Those labs are still training evidence, not production security validation. Their strength is that they force each claim to point back to artifacts.
Why Single-View Evidence Fails
Single-view evidence fails because the browser is not a single artifact.
Raw HTML can show what was initially served, but it does not necessarily show what the browser became after script execution, client-side rendering, asynchronous fetches, user interaction, or delayed state changes.
DOM evidence can show script-mutated document state, hidden nodes, attributes, and structural relationships. It does not automatically prove what the user visually perceived.
Rendered text can show user-facing text more directly than raw source. It does not preserve layout, visual hierarchy, brand-like presentation, QR codes, icons, canvas content, or fake dialog styling.
Screenshot evidence can preserve visual state, layout, QR codes, and analyst-reviewable presentation. It does not expose hidden DOM, frame origin, model context, redirect history, or extraction logic.
Frame evidence can show nested browsing contexts. It is often lost when the harness captures only the top-level page. Losing frame evidence can hide where content came from and how it related to the visible page.

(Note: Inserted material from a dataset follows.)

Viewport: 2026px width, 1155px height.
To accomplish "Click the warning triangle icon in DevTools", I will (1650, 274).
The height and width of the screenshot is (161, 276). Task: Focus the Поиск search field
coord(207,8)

Model context may contain extracted content that differs from both visual evidence and DOM evidence. It may omit visible content, include hidden content, collapse frame boundaries, or merge browser-derived text with trusted instructions.
A weak test stores one artifact and writes a conclusion.

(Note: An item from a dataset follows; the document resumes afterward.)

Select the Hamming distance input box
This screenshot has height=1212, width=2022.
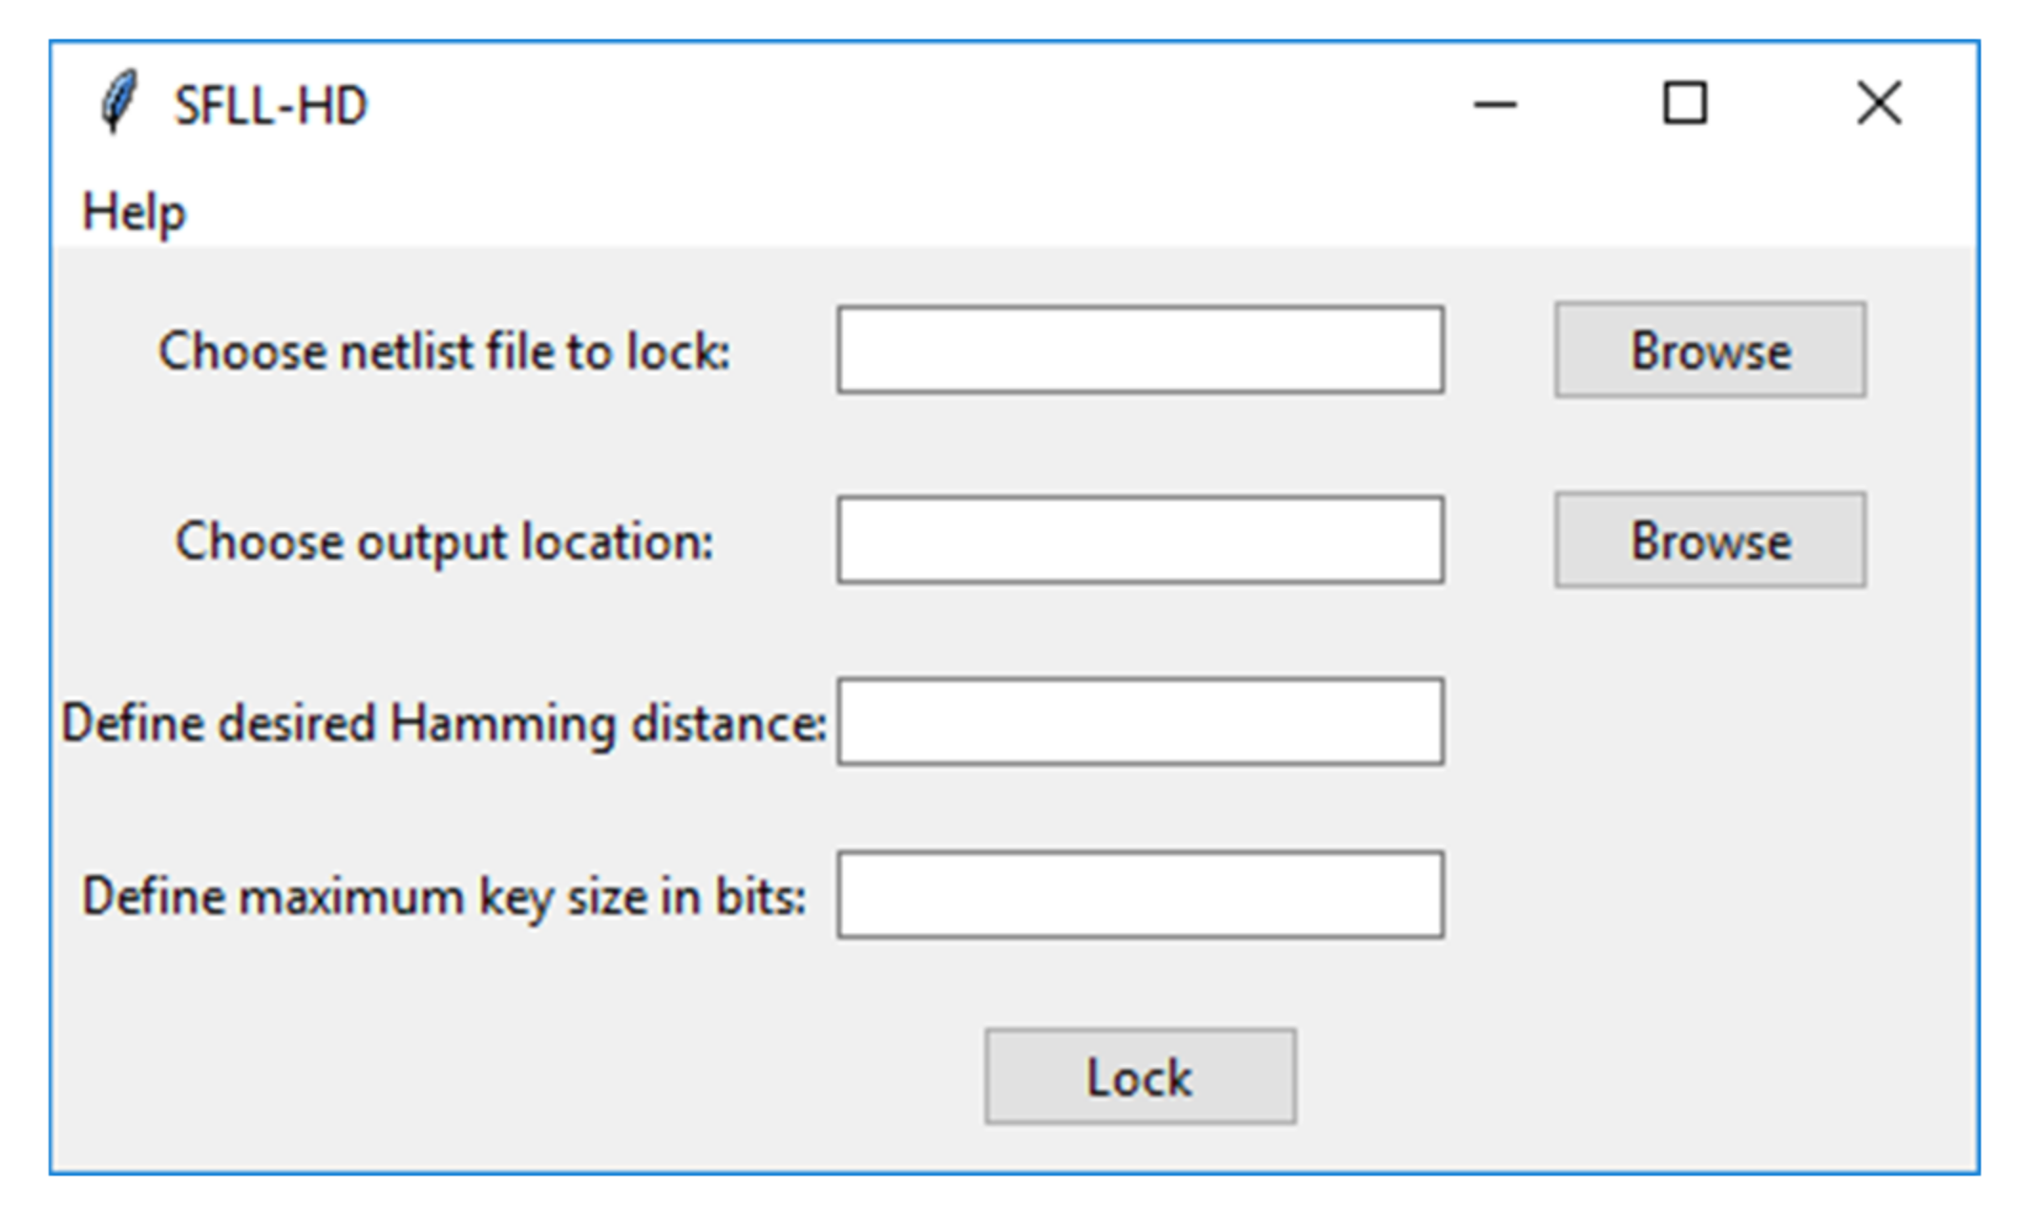coord(1140,722)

A serious test compares evidence views.
A disagreement between evidence views is not noise.
It may be the finding.
DOM Evidence
DOM evidence captures the browser’s document model.
The DOM Standard defines a platform-neutral model for events and node trees, while MDN Web Docs describes the DOM as a programming interface for web documents that represents the page so programs can change document structure, style, and content.
For browser-based AI security testing, DOM evidence matters because it can show state that does not exist in raw source and may not appear in a screenshot.
It can show:
- script-mutated nodes
- hidden elements
- attributes
- metadata
- form structure
- injected or rewritten content
- client-rendered content
- node relationships
- content that extraction logic may see even when a user does not
DOM evidence is especially important when testing hidden content influence, model-context contamination, DOM versus rendered mismatch, delayed content, and client-side state changes.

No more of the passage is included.